-- Opening Marker --

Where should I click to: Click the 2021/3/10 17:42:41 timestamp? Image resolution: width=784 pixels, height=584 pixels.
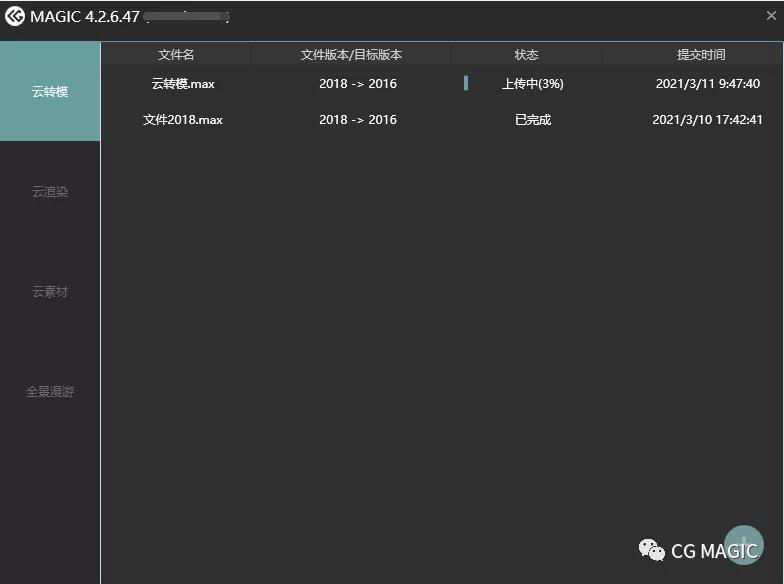pos(707,120)
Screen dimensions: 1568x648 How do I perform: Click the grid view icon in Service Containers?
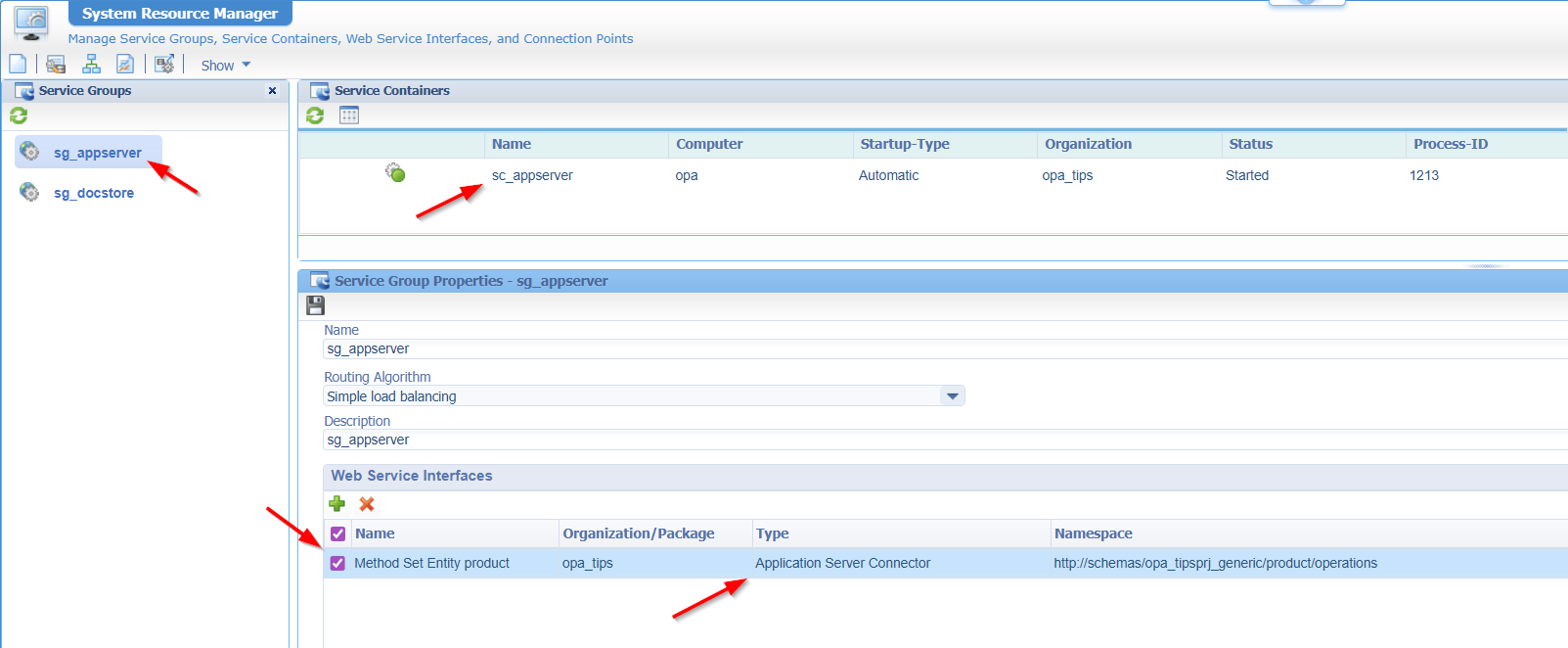pyautogui.click(x=349, y=116)
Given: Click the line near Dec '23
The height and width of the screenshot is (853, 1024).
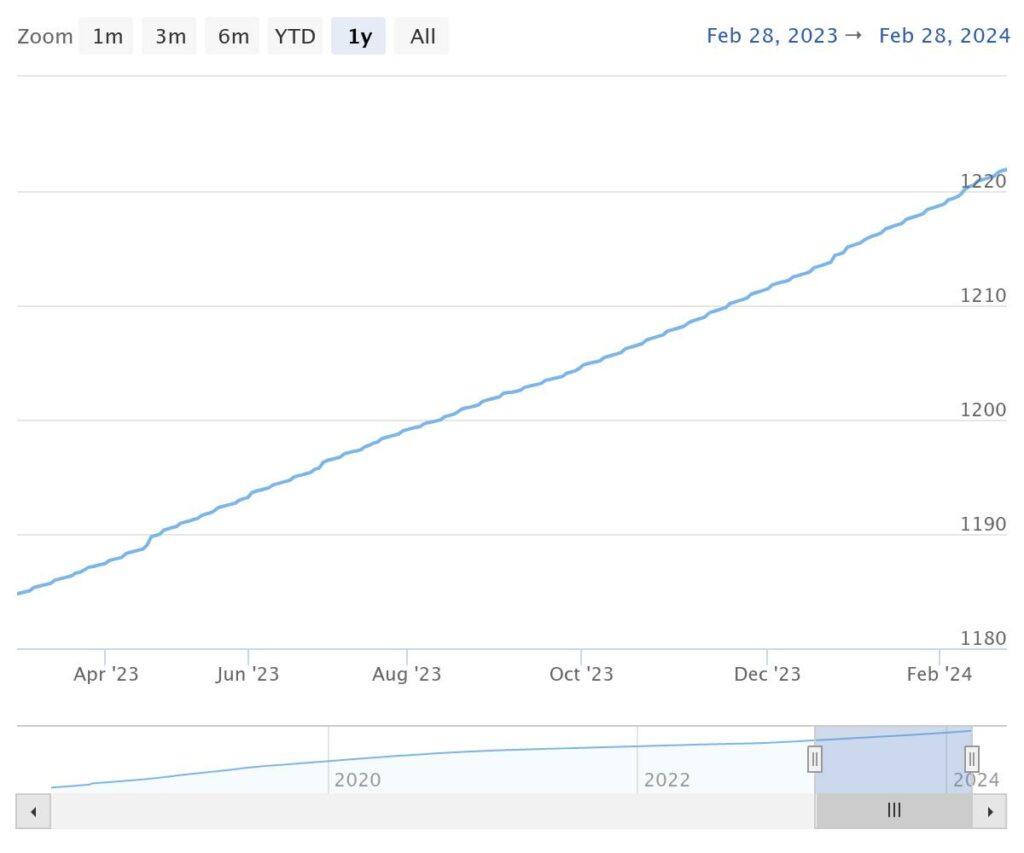Looking at the screenshot, I should pos(767,288).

-- Closing Marker --

#### What is being asked:
Retype exactly the lines from the line containing "The height and" through the end of the entries above, including both ends, and leave every picture out.

#### Result for this exercise:
The height and width of the screenshot is (853, 1024).
Looking at the screenshot, I should pos(767,288).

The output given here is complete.